While views like Rush Limbaugh’s – in which forcing prisoners of war to masturbate or perform oral sex on other prisoners, in front of soldiers and cameras, is merely a fraternity prank, a practical joke, an emotional release – are, one hopes, extreme even for the right, it’s worth asking if the repressive mindset of U.S. military culture leads directly to the atmosphere in which rank-and-file soldiers see nothing wrong in the sexually-tinged humiliation of Muslims. It’s doubly ironic, of course, that soldiers choose to exploit a taboo that most of them, certainly the Christians, share with their chosen enemy. The conservative Christians hate and fear homosexuality as much as traditionalist Muslims.

In this light, how can the sexual humiliation of Iraqi prisoners – especially when captured on digital camera, seemingly for the express purpose of circulating amongst appreciative friends and spectators (and, according to Susan Sontag’s piece in the New York Times, interspersed with homemade pornography of soldiers having sex among themselves) – be seen as anything but the acting out of repressed erotic desires? Only by choosing an enemy whose culture is even more sexually repressive could they safely act out fantasies already prohibited by their own.

Obviously, sex crimes are not entirely about purely sexual desire; rape is equally a crime of violence and hatred, and likewise, jumping feet first into a pigpile of naked Iraqi men can’t exactly be seen as indicative of a desire to snuggle up and make sweet love to them. But while forcing Muslims to eat pork and drink liquor speaks to a barbarous and perhaps even genocidal cruelty – and certainly should be counted as a war crime – delighting in their sexual humiliation has pornographic overtones that speak to a far more conflicted mindset amongst the soldiers and commanders responsible. And perhaps it’s idealistic, but I can’t help but wonder whether, could the U.S. military only could come to grips with the reasons behind its own homophobia, we could have avoided this mess altogether.

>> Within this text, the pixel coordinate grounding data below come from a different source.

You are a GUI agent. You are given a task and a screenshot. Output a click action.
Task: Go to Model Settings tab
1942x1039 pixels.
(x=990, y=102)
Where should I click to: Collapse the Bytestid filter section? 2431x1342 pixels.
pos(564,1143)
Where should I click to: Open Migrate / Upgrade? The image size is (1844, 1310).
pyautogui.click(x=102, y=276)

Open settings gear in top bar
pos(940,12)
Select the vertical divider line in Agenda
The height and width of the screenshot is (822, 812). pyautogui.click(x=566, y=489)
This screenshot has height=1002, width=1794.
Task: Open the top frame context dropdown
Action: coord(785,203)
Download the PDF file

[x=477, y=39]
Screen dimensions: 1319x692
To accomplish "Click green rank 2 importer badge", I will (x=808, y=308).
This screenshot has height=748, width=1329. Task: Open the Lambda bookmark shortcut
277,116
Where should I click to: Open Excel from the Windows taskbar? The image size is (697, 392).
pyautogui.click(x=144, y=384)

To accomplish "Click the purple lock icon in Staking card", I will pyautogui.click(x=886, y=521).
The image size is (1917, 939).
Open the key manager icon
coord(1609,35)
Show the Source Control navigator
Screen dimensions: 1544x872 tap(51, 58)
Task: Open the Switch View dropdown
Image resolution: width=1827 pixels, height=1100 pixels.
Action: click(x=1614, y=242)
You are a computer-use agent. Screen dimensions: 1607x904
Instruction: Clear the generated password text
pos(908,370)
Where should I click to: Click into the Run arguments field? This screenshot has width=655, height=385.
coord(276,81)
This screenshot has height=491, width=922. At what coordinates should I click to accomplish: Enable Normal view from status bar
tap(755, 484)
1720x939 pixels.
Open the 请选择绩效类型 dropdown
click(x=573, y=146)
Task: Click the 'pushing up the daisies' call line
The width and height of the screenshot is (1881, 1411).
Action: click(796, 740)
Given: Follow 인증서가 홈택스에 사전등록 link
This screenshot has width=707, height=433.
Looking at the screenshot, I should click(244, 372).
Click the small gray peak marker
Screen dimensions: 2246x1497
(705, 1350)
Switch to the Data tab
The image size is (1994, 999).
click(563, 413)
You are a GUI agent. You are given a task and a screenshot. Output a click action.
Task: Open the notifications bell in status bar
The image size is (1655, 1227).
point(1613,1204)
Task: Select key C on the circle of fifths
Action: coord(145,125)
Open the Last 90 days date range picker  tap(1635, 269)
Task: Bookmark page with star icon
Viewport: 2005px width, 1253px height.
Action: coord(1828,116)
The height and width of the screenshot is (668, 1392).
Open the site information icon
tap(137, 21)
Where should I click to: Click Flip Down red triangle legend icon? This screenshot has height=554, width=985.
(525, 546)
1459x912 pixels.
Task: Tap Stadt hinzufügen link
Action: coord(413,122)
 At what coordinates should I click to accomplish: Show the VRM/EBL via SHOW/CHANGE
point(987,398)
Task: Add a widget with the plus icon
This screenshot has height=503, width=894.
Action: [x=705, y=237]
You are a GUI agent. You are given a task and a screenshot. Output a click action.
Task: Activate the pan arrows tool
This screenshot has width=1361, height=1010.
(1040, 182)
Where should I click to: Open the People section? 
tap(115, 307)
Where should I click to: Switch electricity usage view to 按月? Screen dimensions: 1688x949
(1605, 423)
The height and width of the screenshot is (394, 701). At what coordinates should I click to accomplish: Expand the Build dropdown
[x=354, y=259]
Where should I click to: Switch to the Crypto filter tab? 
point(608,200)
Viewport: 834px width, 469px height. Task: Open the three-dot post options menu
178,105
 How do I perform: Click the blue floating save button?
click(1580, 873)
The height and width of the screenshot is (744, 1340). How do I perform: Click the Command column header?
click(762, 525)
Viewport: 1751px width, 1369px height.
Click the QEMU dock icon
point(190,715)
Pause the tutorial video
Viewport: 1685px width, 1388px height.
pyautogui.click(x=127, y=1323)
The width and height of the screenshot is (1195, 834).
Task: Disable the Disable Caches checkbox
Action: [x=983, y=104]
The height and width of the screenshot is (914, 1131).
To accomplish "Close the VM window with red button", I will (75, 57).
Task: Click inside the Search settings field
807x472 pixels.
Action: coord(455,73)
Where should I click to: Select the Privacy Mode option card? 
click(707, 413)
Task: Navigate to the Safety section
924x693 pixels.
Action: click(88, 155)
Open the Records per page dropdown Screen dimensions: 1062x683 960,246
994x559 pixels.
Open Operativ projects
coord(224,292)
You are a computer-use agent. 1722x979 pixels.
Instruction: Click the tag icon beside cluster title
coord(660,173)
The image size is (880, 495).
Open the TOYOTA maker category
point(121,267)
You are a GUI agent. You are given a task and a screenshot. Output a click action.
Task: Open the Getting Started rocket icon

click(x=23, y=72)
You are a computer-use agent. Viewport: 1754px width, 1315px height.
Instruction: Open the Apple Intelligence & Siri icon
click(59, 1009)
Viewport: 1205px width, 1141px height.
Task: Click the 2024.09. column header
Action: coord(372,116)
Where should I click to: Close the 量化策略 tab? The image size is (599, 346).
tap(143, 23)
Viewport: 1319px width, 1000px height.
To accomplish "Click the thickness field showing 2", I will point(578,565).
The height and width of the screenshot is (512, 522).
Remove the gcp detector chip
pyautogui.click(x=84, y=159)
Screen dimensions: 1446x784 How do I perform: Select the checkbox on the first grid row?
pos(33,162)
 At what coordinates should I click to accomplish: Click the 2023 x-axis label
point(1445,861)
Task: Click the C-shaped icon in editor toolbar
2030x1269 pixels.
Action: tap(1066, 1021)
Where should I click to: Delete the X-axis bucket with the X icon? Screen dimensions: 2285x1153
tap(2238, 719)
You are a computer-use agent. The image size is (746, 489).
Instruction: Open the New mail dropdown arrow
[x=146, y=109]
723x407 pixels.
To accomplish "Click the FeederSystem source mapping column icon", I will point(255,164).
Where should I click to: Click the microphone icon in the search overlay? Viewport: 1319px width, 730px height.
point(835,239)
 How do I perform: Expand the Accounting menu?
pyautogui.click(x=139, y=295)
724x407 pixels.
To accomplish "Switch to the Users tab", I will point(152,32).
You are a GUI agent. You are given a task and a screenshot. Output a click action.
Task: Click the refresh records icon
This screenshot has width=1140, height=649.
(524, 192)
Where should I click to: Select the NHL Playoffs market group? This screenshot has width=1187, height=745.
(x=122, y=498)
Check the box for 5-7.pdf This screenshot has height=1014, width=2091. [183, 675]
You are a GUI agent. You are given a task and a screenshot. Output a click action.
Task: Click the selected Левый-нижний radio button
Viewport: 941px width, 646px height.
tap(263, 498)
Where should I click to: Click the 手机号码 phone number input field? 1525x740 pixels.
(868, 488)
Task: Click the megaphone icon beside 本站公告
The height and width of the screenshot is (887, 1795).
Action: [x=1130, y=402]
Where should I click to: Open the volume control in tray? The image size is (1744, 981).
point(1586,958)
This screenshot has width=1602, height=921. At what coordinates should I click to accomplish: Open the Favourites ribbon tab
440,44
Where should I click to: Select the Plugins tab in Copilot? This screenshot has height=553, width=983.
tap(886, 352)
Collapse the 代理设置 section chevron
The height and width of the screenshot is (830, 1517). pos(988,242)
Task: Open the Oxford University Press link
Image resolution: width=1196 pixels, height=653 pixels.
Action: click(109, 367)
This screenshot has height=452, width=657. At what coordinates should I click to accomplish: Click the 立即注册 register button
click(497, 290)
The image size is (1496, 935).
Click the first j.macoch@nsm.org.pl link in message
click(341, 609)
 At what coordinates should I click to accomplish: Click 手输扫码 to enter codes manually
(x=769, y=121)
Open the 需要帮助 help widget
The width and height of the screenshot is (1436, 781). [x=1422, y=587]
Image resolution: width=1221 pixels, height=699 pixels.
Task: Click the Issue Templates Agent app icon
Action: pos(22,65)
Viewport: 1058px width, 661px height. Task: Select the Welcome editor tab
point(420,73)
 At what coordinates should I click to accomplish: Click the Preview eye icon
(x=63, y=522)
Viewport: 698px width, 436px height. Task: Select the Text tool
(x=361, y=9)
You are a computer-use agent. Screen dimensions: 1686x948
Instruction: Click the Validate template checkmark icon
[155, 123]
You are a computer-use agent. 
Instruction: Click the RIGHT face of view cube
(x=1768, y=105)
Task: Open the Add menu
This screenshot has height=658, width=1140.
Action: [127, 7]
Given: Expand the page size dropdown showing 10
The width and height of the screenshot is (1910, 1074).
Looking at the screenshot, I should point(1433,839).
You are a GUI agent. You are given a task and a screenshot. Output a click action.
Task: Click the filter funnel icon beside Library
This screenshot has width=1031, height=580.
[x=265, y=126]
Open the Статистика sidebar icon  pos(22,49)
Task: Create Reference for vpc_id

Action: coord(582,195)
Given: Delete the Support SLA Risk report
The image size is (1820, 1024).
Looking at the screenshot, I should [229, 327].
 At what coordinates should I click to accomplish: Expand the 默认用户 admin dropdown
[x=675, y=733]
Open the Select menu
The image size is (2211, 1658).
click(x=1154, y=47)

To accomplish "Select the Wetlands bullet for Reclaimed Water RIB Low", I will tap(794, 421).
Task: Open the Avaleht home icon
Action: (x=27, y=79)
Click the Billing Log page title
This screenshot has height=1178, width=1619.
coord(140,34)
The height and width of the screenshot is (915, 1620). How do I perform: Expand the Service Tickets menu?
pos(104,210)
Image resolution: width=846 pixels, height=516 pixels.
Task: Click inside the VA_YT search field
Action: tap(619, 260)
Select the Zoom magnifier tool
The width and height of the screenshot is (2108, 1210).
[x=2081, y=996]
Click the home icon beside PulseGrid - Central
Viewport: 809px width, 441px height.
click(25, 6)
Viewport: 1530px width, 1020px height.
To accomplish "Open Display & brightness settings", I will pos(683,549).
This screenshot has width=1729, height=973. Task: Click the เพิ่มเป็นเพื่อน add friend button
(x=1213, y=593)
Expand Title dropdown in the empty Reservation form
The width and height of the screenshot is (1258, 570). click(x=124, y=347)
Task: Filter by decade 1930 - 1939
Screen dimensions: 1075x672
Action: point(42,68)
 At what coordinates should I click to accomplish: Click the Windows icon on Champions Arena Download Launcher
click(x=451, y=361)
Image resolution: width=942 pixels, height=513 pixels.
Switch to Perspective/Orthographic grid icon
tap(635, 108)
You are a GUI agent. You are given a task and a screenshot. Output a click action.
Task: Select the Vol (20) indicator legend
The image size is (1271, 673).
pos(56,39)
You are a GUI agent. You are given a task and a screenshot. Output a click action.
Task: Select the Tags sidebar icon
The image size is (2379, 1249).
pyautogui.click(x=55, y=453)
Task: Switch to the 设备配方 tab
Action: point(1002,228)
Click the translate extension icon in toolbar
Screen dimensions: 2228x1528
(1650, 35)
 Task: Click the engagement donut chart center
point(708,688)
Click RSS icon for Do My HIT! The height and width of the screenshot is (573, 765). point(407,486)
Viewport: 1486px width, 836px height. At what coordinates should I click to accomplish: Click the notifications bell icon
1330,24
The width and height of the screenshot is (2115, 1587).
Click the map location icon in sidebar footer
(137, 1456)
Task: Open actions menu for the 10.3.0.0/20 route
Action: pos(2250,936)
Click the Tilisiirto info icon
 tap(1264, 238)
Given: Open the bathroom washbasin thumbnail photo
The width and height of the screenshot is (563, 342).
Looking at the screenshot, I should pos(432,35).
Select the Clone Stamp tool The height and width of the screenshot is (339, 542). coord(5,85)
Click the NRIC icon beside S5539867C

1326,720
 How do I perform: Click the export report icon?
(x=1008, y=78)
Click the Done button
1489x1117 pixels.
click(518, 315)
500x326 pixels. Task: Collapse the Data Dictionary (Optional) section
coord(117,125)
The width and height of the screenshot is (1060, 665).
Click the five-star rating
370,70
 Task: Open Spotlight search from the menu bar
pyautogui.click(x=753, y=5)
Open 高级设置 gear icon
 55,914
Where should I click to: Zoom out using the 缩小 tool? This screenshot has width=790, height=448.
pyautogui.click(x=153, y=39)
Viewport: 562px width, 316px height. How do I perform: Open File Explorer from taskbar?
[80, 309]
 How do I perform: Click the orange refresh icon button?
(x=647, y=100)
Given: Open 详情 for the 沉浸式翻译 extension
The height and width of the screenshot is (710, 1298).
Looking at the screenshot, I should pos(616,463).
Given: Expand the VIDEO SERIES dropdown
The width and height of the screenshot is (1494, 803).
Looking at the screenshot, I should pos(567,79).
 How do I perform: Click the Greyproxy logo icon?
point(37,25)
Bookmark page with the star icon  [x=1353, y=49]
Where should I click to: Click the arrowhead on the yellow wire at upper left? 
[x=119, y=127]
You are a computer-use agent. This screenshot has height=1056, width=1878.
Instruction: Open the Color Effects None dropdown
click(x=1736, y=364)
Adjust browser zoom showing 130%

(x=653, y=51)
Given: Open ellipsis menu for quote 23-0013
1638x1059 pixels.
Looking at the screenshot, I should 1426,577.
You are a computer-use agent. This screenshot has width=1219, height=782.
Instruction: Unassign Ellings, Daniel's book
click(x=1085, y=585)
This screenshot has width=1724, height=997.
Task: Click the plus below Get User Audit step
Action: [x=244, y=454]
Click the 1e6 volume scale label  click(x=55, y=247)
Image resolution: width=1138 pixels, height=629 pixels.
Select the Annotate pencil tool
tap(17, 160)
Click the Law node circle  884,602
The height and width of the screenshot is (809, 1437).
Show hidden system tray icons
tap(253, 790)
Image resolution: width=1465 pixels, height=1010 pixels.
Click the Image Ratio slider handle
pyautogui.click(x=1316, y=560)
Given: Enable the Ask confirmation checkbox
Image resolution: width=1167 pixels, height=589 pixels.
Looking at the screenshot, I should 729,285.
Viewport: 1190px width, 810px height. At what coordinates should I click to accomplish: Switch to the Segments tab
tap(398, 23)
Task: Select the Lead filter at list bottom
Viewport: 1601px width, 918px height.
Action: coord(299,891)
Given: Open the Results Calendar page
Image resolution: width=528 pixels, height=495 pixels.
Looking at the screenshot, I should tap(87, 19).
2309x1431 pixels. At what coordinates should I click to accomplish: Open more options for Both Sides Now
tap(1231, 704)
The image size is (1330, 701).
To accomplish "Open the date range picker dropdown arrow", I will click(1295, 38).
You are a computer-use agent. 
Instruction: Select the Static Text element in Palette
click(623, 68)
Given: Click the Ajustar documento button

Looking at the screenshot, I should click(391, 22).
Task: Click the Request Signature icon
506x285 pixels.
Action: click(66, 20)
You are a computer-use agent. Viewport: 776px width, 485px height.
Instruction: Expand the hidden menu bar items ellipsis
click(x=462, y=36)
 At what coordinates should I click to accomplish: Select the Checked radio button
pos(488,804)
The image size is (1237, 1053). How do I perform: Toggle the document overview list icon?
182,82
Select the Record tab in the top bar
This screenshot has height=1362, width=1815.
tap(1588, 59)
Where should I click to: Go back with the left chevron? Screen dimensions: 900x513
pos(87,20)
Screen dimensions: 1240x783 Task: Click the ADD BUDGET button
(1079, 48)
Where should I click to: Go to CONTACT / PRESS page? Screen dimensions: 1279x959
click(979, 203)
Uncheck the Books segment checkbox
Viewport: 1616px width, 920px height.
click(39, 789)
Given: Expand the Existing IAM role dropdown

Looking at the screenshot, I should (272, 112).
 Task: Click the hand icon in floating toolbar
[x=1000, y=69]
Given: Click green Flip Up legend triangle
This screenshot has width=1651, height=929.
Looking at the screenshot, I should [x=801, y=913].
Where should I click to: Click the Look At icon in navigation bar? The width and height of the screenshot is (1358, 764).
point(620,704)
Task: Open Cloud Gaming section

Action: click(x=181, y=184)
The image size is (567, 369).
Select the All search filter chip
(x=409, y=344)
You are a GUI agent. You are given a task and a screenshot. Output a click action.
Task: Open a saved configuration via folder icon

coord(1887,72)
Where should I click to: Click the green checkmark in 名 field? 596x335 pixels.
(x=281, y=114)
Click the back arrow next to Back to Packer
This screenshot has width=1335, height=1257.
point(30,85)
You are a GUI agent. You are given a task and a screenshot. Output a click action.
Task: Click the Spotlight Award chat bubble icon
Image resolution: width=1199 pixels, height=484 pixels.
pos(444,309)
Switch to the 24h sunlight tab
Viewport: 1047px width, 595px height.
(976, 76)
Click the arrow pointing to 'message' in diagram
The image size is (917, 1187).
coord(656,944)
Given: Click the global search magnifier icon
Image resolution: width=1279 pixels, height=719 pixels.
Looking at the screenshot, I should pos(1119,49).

Posted by philip at May 22, 2004 05:04 PM
Comments

I've been having second thoughts about using the g-word, so let me clarify: by a "perhaps even genocidal cruelty," I don't mean that the U.S. soldiers are intent upon wiping out all Muslims from the face of the earth. However, force-feeding Muslims pork or liquor -- a different kind of rape, in effect -- does seem to be a strategy bent on erasing their "Muslim-ness" by sullying them beyond redemption. A minor genocide, perhaps, or a synecdoche of the real thing.